Chapter II
Patentability of Inventions
(Patentable Inventions)
6.-
( 1) Patents shall be granted for inventions which are new, involve an inventive step and are industrially applicable.
(2) The following shall not be regarded as inventions:
1. discoveries, scientific theories and concepts;
2. mathematical methods and formulae;
3. results of artistic work;
4. schemes, rules and methods for performing mental acts, playing games or doing business;
5. programs for computers;
6. presentations of information.
7. Patents shall not be granted for:
1. inventions the publication or exploitation of which would be contrary to social order or morality, provided that the exploitation shall not be deemed to be so contrary merely because it is prohibited by legislation;
2. substances obtained through internal nuclear transformation for military purposes;
3. plant or animal varieties or essentially biological processes for obtaining them. This provision shall not apply to microbiological methods and the products thereof.
(Limitations on the Effect of a Patent)
20. The effect of a patent shall not extend to:
1. use of the patented invention for non-commercial purposes with a view to private needs, where such use does not cause significant material prejudice to the owner of the patent;
2. use of the invention for experimental or research and development purposes relating to the subject matter of the patented invention;
3. extemporaneous preparation for individual cases in a pharmacy of a medicine in accordance with a medical prescription;
4. use of the invention where it concerns a method for the diagnosis or treatment, including surgical treatment, of human beings or animals, practiced by a physician;
5. use of a product which has been put on the market by the patent owner or with his express knowledge.
insofar as such use is made after the product has been put on the market in the territory of the country;
6. use of the patented invention on board any foreign land vehicle, vessel or aircraft which temporarily or accidentally enters the territory, waters or airspace of the country, provided that the patented invention is used exclusively for the needs of such means of transport.
32.-
(1) Any person concerned may request the Patent Office for grant of a compulsory license to work a patented invention provided that at least one of the following conditions is met:
1. failure to use the invention for a period of four years from filing of the application for a patent or of three years from the grant of a patent, the time limit which expires last being applicable;
2. insufficient working of the invention to satisfy the needs of the national market, within the time limits set out in item 1, above, unless the patent owner gives valid reasons therefor;
3. a declared national state of emergency-for its duration.
(2) The person requesting a license under the preceding paragraph shall be required to prove that he is in a position to work the invention within the limits of the compulsory license requested.

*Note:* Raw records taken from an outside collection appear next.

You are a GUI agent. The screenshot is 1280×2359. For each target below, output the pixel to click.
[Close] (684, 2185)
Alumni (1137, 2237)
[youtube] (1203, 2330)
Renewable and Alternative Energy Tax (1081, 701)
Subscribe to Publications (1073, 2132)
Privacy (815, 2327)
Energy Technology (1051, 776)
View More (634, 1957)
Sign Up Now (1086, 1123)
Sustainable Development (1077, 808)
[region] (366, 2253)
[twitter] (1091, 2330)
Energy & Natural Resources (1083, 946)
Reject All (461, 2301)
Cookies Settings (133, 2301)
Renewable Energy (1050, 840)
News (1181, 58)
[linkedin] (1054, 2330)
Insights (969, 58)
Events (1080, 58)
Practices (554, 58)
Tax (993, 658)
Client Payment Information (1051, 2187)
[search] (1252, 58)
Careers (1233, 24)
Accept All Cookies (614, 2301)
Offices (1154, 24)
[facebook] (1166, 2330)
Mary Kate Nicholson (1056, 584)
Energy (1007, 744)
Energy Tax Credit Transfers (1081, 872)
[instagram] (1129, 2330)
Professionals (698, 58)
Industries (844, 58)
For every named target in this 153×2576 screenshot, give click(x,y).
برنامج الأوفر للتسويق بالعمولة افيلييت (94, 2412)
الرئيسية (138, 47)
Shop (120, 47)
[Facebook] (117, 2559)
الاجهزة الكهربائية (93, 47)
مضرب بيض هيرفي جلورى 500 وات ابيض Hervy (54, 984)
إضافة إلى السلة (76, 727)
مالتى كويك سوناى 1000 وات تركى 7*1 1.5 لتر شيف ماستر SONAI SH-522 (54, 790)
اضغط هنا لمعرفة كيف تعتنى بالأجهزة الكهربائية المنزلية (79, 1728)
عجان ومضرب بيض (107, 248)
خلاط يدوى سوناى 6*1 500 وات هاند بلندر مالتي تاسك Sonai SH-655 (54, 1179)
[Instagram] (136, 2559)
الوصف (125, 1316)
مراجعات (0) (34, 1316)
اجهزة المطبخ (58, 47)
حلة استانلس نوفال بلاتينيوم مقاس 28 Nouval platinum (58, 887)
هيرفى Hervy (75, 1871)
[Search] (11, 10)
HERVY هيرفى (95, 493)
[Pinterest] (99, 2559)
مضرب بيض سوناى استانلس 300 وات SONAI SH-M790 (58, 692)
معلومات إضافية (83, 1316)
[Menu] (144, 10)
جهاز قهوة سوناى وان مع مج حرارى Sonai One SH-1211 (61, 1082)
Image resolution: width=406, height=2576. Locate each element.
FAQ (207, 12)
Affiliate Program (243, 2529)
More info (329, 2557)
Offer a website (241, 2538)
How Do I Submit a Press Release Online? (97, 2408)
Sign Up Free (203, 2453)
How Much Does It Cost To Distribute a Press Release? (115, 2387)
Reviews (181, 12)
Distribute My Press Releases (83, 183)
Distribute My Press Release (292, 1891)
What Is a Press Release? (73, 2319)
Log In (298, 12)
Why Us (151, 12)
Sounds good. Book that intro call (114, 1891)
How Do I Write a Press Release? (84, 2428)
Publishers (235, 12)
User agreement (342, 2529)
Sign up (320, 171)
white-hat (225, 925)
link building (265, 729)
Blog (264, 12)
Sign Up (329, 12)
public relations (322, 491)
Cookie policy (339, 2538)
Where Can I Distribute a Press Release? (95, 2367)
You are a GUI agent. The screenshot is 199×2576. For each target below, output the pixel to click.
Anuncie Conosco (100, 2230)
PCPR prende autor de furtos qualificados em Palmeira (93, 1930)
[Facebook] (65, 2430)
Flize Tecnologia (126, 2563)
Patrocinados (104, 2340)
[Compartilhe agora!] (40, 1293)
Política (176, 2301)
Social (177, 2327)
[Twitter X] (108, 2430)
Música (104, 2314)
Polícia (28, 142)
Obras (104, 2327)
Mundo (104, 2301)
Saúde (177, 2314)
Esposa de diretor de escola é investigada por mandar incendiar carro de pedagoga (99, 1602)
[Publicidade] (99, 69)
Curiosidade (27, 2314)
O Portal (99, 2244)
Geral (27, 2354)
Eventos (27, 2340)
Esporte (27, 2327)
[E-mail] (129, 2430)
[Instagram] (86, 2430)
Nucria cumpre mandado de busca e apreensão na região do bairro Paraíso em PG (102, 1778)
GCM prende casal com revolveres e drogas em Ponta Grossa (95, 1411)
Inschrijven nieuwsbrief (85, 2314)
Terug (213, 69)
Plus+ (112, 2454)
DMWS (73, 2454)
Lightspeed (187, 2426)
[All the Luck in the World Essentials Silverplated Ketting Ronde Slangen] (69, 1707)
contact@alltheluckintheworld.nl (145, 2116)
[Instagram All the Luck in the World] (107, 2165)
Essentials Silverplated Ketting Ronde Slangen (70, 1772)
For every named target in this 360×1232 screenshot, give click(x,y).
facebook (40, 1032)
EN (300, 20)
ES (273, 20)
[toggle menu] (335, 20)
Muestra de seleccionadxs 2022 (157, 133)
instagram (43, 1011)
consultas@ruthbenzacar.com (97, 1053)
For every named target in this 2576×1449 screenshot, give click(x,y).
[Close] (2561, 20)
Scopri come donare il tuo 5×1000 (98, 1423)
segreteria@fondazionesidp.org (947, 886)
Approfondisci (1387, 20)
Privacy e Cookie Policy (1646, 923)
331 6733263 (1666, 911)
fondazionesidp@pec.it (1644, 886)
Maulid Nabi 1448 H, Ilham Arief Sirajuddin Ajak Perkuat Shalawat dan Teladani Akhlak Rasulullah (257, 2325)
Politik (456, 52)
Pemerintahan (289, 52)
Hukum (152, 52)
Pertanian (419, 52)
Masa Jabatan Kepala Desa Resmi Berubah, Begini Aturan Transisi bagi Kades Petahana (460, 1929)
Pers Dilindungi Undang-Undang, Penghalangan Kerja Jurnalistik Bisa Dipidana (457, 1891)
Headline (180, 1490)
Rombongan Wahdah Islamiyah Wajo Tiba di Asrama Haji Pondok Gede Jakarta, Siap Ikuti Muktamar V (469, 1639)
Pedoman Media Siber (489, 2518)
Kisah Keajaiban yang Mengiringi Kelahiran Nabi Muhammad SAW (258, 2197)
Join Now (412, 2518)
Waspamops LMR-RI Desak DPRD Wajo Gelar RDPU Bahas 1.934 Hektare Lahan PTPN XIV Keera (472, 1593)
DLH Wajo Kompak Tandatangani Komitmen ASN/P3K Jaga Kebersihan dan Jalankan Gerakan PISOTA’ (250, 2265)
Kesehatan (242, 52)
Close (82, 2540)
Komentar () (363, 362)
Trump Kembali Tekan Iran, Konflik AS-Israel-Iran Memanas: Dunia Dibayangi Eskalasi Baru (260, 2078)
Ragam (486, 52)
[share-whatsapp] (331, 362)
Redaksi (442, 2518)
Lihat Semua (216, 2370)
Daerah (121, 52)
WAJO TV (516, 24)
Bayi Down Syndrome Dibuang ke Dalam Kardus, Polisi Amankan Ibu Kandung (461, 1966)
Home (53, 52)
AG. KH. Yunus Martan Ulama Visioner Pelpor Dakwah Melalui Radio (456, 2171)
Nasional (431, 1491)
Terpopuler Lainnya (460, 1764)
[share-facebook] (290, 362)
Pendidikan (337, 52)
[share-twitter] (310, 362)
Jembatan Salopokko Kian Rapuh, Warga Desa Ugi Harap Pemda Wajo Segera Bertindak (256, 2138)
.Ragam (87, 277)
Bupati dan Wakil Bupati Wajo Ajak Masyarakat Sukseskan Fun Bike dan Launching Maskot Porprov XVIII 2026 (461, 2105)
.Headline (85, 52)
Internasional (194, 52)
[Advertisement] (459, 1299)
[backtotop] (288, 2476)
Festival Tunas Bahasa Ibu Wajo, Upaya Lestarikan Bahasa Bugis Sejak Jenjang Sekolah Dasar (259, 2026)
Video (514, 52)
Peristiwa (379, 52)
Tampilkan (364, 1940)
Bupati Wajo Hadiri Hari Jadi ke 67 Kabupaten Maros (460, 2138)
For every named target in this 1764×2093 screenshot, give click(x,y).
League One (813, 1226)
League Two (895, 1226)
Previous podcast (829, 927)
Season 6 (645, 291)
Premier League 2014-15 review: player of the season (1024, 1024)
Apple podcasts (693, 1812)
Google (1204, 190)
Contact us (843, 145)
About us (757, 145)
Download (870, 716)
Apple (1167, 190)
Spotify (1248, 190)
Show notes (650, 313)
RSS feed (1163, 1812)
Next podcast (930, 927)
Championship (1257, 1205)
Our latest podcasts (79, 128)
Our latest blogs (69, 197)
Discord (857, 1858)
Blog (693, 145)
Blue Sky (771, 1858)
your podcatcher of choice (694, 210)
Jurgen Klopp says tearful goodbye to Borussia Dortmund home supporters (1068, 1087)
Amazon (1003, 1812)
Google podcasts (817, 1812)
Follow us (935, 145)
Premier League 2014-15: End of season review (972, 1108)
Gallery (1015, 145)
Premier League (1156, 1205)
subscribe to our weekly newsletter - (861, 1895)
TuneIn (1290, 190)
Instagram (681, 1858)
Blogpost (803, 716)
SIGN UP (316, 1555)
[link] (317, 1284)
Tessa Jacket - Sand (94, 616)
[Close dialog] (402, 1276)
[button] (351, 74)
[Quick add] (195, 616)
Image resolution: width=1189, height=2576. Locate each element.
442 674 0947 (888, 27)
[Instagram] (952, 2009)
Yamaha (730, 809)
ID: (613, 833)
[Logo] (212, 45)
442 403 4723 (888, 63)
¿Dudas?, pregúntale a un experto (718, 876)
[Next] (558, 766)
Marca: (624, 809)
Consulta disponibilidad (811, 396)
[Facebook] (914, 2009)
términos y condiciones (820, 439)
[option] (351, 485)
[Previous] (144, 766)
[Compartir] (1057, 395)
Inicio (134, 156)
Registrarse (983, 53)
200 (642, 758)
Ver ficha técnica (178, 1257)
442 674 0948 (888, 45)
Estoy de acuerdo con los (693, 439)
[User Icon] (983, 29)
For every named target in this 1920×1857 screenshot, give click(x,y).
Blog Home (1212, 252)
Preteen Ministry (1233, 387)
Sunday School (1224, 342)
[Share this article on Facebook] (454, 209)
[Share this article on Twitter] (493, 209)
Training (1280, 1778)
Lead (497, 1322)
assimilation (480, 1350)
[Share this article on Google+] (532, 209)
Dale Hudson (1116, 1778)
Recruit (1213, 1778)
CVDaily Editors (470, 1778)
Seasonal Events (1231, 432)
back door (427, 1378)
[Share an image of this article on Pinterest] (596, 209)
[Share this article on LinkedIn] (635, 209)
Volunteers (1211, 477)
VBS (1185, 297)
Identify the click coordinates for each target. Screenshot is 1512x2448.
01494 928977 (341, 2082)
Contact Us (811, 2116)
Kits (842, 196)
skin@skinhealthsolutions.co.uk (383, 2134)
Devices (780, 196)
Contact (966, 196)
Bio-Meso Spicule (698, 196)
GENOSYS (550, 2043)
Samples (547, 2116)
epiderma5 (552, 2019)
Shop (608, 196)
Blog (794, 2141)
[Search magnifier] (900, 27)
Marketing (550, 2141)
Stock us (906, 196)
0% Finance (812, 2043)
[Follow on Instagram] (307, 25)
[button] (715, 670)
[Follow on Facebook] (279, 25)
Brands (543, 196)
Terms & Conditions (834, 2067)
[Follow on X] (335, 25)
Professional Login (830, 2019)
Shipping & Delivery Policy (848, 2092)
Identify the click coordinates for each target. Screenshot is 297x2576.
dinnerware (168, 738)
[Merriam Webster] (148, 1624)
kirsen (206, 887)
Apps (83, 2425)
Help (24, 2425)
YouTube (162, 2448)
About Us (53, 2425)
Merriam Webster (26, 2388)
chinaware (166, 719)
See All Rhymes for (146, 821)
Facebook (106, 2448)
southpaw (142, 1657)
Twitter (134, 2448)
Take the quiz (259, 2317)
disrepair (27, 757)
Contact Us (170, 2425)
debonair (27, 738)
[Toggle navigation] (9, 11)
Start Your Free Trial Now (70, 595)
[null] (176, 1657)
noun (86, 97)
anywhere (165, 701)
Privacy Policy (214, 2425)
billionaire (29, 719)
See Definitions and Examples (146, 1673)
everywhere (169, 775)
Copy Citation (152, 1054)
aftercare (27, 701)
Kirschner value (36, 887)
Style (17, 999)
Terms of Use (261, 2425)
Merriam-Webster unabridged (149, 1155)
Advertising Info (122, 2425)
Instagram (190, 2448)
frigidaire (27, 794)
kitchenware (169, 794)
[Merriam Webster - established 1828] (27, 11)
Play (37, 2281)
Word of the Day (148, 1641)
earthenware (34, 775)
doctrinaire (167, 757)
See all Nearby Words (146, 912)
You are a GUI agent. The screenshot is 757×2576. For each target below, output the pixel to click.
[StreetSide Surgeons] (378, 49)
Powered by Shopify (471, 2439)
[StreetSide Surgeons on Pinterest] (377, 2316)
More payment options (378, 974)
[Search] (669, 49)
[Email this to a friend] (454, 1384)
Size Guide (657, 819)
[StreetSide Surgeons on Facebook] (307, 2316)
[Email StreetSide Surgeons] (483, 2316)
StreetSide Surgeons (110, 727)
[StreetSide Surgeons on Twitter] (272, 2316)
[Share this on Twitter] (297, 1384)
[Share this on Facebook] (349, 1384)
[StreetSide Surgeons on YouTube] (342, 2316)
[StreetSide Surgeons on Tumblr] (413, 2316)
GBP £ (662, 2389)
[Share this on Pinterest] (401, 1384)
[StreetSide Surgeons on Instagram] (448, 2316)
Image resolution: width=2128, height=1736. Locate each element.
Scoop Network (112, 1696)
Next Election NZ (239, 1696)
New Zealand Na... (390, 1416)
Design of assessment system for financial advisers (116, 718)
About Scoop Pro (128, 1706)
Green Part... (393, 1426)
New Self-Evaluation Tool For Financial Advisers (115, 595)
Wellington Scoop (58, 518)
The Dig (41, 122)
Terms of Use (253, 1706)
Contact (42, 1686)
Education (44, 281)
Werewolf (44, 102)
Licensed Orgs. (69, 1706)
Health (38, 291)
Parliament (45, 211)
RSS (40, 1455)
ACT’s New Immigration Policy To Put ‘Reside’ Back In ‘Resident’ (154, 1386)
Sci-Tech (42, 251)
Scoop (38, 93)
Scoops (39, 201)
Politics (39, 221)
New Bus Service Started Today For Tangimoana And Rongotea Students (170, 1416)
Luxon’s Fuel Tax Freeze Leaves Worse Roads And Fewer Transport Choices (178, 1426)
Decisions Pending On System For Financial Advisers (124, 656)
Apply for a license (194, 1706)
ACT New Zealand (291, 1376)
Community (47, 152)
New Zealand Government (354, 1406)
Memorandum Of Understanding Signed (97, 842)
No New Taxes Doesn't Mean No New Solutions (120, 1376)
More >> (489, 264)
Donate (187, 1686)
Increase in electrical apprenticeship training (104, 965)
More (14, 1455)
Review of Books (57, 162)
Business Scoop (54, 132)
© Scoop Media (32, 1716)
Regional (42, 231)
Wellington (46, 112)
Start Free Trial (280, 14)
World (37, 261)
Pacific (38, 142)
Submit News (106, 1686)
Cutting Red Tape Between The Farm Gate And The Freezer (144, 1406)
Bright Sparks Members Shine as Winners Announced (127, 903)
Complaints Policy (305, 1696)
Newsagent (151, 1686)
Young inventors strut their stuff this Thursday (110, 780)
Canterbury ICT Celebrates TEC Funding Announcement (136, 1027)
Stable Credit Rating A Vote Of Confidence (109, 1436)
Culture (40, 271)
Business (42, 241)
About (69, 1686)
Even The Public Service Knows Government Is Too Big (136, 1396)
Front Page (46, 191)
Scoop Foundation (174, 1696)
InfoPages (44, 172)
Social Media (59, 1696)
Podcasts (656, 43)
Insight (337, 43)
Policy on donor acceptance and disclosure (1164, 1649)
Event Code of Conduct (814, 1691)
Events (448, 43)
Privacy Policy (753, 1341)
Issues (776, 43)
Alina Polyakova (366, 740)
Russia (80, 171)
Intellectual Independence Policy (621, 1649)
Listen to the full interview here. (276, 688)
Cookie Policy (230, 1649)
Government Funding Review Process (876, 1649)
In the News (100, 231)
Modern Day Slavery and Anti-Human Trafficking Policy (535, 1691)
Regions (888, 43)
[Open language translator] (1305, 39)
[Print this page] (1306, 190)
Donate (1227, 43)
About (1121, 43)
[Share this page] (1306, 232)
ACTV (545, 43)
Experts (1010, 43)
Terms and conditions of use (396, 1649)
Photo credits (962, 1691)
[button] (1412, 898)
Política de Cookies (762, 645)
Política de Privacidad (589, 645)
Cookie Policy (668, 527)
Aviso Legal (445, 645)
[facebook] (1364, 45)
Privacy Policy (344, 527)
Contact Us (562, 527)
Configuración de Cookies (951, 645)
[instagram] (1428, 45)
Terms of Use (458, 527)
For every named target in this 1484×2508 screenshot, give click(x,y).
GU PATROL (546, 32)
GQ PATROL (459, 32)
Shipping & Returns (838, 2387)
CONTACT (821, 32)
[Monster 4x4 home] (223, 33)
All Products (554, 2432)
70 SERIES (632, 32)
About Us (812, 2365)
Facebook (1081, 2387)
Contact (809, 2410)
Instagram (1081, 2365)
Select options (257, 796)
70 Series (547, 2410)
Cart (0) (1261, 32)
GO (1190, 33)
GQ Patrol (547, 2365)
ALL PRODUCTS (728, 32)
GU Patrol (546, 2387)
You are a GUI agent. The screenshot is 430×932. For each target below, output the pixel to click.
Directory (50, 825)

(3) A compulsory license may be granted to a patent owner whose invention is included in the scope of another patent, if the owner of that patent refuses to grant a license under fair conditions.
(4) A compulsory license may only be non-exclusive. It may only be assigned together with the enterprise in which the licensed invention is being worked.
(5) A compulsory license may be terminated if within one year of its grant the licensee has made no preparation for working the invention. A compulsory license shall be terminated in all cases if the licensee fails to start working the invention within two years of grant.
(6) A compulsory license shall not be granted to an infringer of the patent.
(7) Bilateral and multilateral treaties to which the Republic of Bulgaria is a party may lay down further conditions for the grant of a compulsory license to patent owners from States party to such treaties.
(8) A compulsory license for a secret patent shall be granted by the Council of Ministers at the request of the Ministry of Defense or the Ministry of Internal Affairs.
(Principle Tasks)
80. The Patent Office shall carry out the following principal tasks:
1. examination and decisions in relation to the protection of the subject matter of industrial property;
2. grant patents for inventions and for utility models, certificates for industrial designs, trademarks, service marks, appellations of origin and other documents for the protection of the subject matter of industrial property;
3. consider disputes on examination decisions, invalidation of protection documents and grant and termination of compulsory licenses;
4. invalidation, grant and termination of compulsory licenses and dependence of protection documents;
5. represent the country in the relevant intergovernmental industrial property organizations, ensure fulfillment of the country's obligations, in compliance with the Patent Office's status, regulated by the international agreements, and pursue international cooperation in this field;
6. effect publications and issue a bulletin in accordance with this Law and the international agreements; conduct the international exchange of patent documents; maintain patent files and provide services in the field of patent information and patent searches;
7. issue regulations and instructions within the competence of the Patent Office and propose schedules of fees for the activities and services provided by the Office;
8. maintain the State registers of protected industrial property;
9. manage the Industrial Property Fund to be raised from donations, own finances and other revenue;
10. hold training courses in the field of industrial property and patent activities.